(Collected data)
○ ○ ○ ○ ○ ○ ○

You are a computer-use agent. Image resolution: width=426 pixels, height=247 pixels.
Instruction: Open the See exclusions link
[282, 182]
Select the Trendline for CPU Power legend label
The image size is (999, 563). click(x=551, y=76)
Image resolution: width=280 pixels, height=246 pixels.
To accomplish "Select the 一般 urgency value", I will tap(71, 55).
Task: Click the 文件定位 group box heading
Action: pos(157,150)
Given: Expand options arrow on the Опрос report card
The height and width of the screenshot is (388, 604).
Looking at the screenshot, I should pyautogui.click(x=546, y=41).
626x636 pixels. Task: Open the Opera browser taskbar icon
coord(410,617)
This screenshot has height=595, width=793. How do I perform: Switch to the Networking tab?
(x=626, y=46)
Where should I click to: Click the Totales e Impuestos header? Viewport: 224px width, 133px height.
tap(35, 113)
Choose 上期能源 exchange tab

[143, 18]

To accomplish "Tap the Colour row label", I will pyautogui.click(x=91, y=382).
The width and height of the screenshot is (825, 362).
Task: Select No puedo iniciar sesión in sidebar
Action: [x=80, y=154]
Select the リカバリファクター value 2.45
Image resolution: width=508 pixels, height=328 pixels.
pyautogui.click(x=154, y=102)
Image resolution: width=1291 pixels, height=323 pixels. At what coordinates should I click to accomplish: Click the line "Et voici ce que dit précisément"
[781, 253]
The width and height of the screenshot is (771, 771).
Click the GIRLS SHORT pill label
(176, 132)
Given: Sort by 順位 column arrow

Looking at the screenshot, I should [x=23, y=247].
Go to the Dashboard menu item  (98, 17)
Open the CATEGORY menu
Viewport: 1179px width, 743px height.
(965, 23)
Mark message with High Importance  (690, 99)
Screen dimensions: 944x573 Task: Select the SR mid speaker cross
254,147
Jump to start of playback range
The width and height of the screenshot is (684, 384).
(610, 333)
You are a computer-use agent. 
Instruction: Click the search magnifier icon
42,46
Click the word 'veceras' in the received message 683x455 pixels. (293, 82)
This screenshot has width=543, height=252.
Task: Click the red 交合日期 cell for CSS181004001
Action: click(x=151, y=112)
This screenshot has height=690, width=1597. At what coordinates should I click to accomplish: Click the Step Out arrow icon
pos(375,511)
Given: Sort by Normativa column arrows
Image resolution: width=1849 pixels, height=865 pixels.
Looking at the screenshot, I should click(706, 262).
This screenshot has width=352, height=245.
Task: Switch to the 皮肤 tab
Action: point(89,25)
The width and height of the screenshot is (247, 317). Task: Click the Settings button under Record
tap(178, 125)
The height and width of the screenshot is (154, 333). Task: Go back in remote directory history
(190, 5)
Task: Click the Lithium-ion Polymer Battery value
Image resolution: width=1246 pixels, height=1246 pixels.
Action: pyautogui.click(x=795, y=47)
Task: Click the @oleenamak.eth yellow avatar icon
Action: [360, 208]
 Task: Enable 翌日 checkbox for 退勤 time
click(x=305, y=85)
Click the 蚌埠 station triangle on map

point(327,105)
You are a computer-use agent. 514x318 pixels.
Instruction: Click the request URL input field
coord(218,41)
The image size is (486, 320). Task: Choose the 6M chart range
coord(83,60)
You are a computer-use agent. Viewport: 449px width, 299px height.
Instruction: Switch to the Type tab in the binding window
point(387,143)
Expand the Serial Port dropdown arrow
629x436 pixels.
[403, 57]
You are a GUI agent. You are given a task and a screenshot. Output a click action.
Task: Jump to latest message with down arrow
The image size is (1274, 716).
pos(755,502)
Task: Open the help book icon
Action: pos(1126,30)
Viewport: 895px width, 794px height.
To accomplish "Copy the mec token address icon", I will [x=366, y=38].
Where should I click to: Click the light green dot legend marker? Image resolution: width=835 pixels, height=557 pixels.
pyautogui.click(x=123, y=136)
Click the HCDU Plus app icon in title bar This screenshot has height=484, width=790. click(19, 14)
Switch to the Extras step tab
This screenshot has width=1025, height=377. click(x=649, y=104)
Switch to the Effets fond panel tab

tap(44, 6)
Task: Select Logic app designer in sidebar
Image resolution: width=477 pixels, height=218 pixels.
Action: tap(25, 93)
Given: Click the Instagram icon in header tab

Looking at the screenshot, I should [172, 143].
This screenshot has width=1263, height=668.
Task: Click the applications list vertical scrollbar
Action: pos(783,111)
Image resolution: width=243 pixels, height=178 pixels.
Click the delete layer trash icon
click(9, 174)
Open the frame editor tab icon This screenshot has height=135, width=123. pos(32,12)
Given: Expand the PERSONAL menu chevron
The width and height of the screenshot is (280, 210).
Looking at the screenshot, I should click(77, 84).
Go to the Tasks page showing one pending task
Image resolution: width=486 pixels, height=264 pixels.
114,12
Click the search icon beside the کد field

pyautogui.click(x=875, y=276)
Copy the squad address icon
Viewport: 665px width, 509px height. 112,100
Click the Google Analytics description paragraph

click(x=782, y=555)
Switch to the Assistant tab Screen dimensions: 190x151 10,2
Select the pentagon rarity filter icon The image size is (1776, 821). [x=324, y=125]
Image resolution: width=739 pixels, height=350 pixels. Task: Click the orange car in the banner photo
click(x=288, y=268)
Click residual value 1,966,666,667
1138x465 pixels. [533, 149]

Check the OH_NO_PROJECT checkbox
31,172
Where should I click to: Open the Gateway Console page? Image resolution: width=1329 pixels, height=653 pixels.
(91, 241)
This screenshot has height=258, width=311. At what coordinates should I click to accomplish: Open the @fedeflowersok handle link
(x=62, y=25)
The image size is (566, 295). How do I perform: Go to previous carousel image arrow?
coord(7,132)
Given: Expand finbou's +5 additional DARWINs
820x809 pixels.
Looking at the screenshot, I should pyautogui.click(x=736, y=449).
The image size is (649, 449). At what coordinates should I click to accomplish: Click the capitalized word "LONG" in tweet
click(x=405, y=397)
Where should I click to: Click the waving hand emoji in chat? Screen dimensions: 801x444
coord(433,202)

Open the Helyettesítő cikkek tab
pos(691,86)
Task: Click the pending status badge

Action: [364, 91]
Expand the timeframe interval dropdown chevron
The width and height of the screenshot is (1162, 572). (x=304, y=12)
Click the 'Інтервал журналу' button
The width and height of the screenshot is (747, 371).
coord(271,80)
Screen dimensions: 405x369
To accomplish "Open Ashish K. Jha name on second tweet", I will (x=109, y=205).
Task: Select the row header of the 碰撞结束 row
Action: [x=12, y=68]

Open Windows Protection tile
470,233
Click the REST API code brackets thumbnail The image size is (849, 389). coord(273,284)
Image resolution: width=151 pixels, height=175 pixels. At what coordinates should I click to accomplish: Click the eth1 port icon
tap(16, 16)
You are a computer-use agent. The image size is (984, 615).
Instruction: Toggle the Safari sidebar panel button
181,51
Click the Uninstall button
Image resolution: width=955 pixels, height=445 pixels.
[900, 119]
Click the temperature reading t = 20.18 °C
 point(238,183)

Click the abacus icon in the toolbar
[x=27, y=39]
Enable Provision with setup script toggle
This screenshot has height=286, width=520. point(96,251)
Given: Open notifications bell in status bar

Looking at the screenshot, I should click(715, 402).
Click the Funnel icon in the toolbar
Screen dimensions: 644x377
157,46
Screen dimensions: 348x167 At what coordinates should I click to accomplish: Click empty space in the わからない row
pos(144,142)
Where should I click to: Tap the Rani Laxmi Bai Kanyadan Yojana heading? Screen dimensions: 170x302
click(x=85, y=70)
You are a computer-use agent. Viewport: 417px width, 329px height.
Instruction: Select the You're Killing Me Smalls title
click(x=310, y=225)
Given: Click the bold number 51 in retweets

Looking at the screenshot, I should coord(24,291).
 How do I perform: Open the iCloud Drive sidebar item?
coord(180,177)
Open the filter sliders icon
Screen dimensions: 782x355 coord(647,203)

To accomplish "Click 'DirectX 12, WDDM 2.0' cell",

○ ○ ○ ○ ○ ○ ○

EXERCISE BRIEF: Could you return exactly the stretch of the data above that starts at the line with "The width and height of the screenshot is (247, 317)." and ends at the line with "Task: Click the Lithium-ion", both lines included?

ANSWER SECTION:
The width and height of the screenshot is (247, 317). Task: Click the Settings button under Record
tap(178, 125)
The height and width of the screenshot is (154, 333). Task: Go back in remote directory history
(190, 5)
Task: Click the Lithium-ion Polymer Battery value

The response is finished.